Fig. 7: PA28γ-T23 phosphorylation alters the cell cycle through E4F1 and enhances cell proliferation and growth in HNSCC.

a HSC-3 cells stably expressing shRNA against endogenous PA28γ were silenced with siNC or #1, #2 E4F1 siRNA. Cell numbers of cells were counted for 4 days in cell proliferation assays. b–d HSC-3 cells transduced with lentiviral EV, shPA28γ and/or shE4F1 vectors were injected into BALB/c nude mice (n = 6/group). The tumors derived from xenograft assays were dissected and photographed (b). Tumor sizes were monitored every 3 days starting one week after injection (c), and tumor masses were weighed at the endpoint (d). e, f Cell numbers of EV, PA28γ WT, PA28γ-T23A, and PA28γ-T23D-rescued HNSCC cells were counted for 4 days in cell proliferation assays (e), and the cells were seeded into 6-cm dishes in colony-formation assays (f). g–i EV, PA28γ WT, PA28γ-T23A, and PA28γ-T23D-rescued HSC-3 cells were injected into BALB/c nude mice (n = 6/group).
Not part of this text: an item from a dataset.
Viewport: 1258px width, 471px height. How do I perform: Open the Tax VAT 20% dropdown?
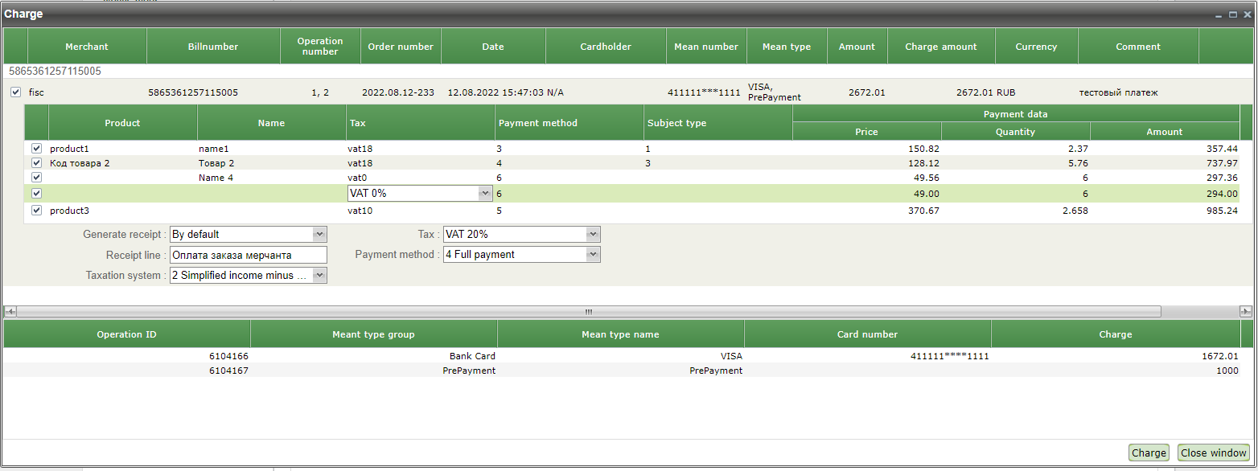pos(593,235)
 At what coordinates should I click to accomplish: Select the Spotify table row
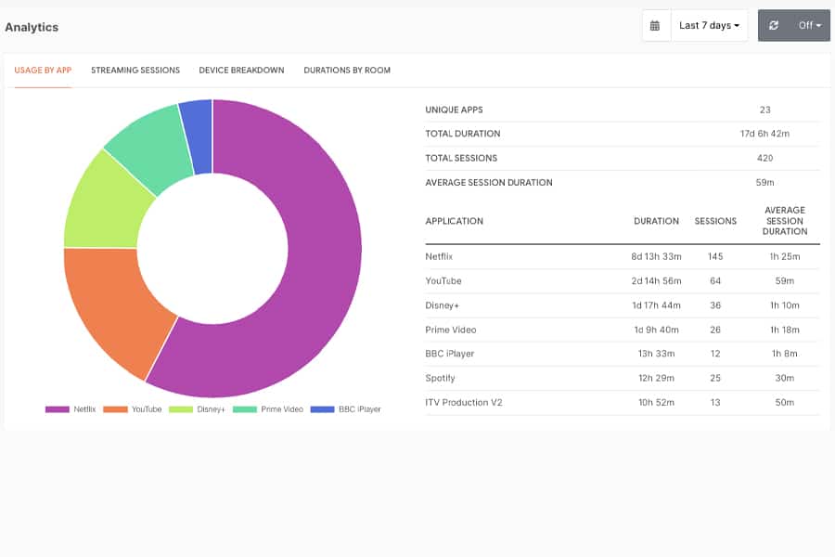(622, 378)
The tumors derived from xenograft assays were dissected and photographed (g). Tumor sizes were monitored every 3 days starting one week after injection (h), and tumor masses were weighed at the endpoint (i). j–l PA28γ WT and PA28γ-T23A-rescued HSC-3 cells were silenced with siNC or #1, #2 E4F1 siRNA, and then collected for cell proliferation (j) and colony-formation (k) assays. Cells were also treated with propidium iodide staining, followed by flow cytometry analysis of DNA content (l). m, n PA28γ WT and PA28γ-T23D-rescued HNSCC cells silenced with siNC or siCK2 were collected for IB analysis (m) and colony-formation assays (n). Data in a, e, f, j–l and n represent the mean ± SD of three biological replicates; statistical significance was assessed by two-sided unpaired t-test. Source data are provided as a Source Data file.